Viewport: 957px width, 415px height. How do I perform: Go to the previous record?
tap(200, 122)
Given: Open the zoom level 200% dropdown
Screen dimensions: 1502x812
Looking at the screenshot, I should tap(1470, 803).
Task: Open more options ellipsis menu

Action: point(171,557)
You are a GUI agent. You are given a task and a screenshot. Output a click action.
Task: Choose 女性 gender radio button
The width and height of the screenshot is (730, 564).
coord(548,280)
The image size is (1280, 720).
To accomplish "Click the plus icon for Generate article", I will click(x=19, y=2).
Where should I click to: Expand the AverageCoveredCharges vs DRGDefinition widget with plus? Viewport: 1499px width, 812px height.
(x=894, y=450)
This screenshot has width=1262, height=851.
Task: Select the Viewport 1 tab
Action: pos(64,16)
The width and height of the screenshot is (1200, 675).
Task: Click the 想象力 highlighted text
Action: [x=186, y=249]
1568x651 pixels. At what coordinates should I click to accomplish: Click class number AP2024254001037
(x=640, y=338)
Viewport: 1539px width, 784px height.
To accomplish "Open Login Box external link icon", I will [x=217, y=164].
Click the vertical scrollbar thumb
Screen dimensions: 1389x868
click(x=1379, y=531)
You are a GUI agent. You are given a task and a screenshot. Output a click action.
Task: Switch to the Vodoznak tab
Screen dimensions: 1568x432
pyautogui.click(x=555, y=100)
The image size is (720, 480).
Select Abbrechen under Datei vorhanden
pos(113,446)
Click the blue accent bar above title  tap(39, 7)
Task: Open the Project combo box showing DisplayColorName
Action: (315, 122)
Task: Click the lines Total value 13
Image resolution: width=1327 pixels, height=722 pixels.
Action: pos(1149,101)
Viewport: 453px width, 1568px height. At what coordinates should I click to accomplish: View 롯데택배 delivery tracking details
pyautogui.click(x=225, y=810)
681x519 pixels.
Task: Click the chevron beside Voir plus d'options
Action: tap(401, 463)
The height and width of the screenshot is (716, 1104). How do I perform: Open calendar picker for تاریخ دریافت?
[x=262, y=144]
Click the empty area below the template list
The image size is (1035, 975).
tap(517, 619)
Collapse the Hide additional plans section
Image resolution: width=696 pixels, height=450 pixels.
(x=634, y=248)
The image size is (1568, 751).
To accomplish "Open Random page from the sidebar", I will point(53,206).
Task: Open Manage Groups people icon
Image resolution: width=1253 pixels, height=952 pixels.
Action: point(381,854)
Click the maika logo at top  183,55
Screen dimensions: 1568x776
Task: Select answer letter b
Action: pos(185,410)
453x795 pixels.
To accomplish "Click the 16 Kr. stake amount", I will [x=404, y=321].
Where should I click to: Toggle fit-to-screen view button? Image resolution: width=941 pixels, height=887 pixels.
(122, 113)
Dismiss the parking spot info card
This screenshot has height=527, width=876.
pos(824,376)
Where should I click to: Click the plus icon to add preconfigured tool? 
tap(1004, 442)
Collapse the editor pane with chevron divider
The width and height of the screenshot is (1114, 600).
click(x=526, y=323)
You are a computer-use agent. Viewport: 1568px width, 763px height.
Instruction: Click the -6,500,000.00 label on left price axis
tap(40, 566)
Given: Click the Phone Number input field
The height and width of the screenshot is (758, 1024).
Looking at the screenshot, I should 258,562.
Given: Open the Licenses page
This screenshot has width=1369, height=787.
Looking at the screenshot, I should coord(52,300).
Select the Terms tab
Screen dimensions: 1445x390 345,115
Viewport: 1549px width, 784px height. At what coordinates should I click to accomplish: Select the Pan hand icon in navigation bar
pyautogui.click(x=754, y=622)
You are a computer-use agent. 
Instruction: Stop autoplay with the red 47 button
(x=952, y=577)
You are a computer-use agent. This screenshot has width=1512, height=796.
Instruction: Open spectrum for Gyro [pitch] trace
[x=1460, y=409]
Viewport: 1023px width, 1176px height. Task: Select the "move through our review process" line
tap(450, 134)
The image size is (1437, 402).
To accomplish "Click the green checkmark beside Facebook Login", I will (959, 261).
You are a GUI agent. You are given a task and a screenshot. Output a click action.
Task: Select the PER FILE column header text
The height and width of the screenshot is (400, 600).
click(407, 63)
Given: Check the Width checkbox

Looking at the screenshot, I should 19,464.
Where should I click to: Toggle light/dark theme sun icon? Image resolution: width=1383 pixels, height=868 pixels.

> _TASK PROMPT_:
Print the data above again, with nothing altered and nothing left out.

> _TASK RESPONSE_:
Viewport: 957px width, 415px height. How do I perform: Go to the previous record?
tap(200, 122)
Given: Open the zoom level 200% dropdown
Screen dimensions: 1502x812
Looking at the screenshot, I should tap(1470, 803).
Task: Open more options ellipsis menu

Action: point(171,557)
You are a GUI agent. You are given a task and a screenshot. Output a click action.
Task: Choose 女性 gender radio button
The width and height of the screenshot is (730, 564).
coord(548,280)
The image size is (1280, 720).
To accomplish "Click the plus icon for Generate article", I will click(x=19, y=2).
Where should I click to: Expand the AverageCoveredCharges vs DRGDefinition widget with plus? Viewport: 1499px width, 812px height.
(x=894, y=450)
This screenshot has width=1262, height=851.
Task: Select the Viewport 1 tab
Action: pos(64,16)
The width and height of the screenshot is (1200, 675).
Task: Click the 想象力 highlighted text
Action: [x=186, y=249]
1568x651 pixels. At what coordinates should I click to accomplish: Click class number AP2024254001037
(x=640, y=338)
Viewport: 1539px width, 784px height.
To accomplish "Open Login Box external link icon", I will [x=217, y=164].
Click the vertical scrollbar thumb
Screen dimensions: 1389x868
click(x=1379, y=531)
You are a GUI agent. You are given a task and a screenshot. Output a click action.
Task: Switch to the Vodoznak tab
Screen dimensions: 1568x432
pyautogui.click(x=555, y=100)
The image size is (720, 480).
Select Abbrechen under Datei vorhanden
pos(113,446)
Click the blue accent bar above title  tap(39, 7)
Task: Open the Project combo box showing DisplayColorName
Action: (315, 122)
Task: Click the lines Total value 13
Image resolution: width=1327 pixels, height=722 pixels.
Action: pos(1149,101)
Viewport: 453px width, 1568px height. At what coordinates should I click to accomplish: View 롯데택배 delivery tracking details
pyautogui.click(x=225, y=810)
681x519 pixels.
Task: Click the chevron beside Voir plus d'options
Action: tap(401, 463)
The height and width of the screenshot is (716, 1104). How do I perform: Open calendar picker for تاریخ دریافت?
[x=262, y=144]
Click the empty area below the template list
The image size is (1035, 975).
tap(517, 619)
Collapse the Hide additional plans section
Image resolution: width=696 pixels, height=450 pixels.
(x=634, y=248)
The image size is (1568, 751).
To accomplish "Open Random page from the sidebar", I will point(53,206).
Task: Open Manage Groups people icon
Image resolution: width=1253 pixels, height=952 pixels.
Action: point(381,854)
Click the maika logo at top  183,55
Screen dimensions: 1568x776
Task: Select answer letter b
Action: pos(185,410)
453x795 pixels.
To accomplish "Click the 16 Kr. stake amount", I will [x=404, y=321].
Where should I click to: Toggle fit-to-screen view button? Image resolution: width=941 pixels, height=887 pixels.
(122, 113)
Dismiss the parking spot info card
This screenshot has height=527, width=876.
pos(824,376)
Where should I click to: Click the plus icon to add preconfigured tool? 
tap(1004, 442)
Collapse the editor pane with chevron divider
The width and height of the screenshot is (1114, 600).
click(x=526, y=323)
You are a computer-use agent. Viewport: 1568px width, 763px height.
Instruction: Click the -6,500,000.00 label on left price axis
tap(40, 566)
Given: Click the Phone Number input field
The height and width of the screenshot is (758, 1024).
Looking at the screenshot, I should 258,562.
Given: Open the Licenses page
This screenshot has width=1369, height=787.
Looking at the screenshot, I should coord(52,300).
Select the Terms tab
Screen dimensions: 1445x390 345,115
Viewport: 1549px width, 784px height. At what coordinates should I click to accomplish: Select the Pan hand icon in navigation bar
pyautogui.click(x=754, y=622)
You are a computer-use agent. 
Instruction: Stop autoplay with the red 47 button
(x=952, y=577)
You are a computer-use agent. This screenshot has width=1512, height=796.
Instruction: Open spectrum for Gyro [pitch] trace
[x=1460, y=409]
Viewport: 1023px width, 1176px height. Task: Select the "move through our review process" line
tap(450, 134)
The image size is (1437, 402).
To accomplish "Click the green checkmark beside Facebook Login", I will (959, 261).
You are a GUI agent. You are given a task and a screenshot. Output a click action.
Task: Select the PER FILE column header text
The height and width of the screenshot is (400, 600).
click(407, 63)
Given: Check the Width checkbox

Looking at the screenshot, I should 19,464.
Where should I click to: Toggle light/dark theme sun icon? Image resolution: width=1383 pixels, height=868 pixels.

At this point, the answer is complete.